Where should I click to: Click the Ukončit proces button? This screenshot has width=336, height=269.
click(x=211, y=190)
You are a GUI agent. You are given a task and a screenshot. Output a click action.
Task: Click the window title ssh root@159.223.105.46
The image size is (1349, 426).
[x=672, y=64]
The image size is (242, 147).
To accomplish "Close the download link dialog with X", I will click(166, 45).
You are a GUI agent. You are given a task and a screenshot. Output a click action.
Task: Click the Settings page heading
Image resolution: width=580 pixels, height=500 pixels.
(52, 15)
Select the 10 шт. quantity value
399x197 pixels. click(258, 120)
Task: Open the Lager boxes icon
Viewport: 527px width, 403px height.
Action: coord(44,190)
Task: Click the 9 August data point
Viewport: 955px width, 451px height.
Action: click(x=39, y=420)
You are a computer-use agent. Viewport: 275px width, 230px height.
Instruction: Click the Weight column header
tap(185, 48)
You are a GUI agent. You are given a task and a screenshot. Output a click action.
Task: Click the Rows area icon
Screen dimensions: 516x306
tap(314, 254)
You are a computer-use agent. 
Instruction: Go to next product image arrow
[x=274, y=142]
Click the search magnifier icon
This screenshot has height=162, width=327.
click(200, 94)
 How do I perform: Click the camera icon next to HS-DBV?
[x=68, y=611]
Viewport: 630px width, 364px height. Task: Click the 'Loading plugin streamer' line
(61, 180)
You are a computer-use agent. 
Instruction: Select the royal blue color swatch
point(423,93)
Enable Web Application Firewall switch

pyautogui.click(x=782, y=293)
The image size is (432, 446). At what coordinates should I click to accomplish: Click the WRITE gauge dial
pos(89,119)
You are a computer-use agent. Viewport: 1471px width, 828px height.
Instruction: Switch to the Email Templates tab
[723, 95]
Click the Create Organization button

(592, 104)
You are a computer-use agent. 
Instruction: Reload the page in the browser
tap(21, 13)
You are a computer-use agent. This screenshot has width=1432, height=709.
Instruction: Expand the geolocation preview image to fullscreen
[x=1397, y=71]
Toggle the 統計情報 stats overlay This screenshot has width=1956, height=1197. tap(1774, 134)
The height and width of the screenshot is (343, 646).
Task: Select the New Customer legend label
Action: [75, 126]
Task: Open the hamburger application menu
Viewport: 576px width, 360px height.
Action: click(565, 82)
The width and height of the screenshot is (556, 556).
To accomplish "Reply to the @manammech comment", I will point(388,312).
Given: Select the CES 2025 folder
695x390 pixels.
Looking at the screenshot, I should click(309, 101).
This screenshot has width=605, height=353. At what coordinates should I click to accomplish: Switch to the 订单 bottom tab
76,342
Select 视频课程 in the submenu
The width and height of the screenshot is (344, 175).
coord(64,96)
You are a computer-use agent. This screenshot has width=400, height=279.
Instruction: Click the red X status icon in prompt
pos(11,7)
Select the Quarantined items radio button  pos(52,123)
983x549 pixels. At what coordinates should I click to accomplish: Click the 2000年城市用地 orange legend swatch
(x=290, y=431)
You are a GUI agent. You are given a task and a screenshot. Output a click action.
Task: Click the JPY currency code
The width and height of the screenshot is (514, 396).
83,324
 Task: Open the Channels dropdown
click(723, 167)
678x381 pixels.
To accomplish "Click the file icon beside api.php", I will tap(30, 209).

════

# Job
Please reproduce, word for word, the lines from the very first one through the line holding "[x=672, y=64]", both included.

# Solution for this problem
Where should I click to: Click the Ukončit proces button? This screenshot has width=336, height=269.
click(x=211, y=190)
You are a GUI agent. You are given a task and a screenshot. Output a click action.
Task: Click the window title ssh root@159.223.105.46
The image size is (1349, 426).
[x=672, y=64]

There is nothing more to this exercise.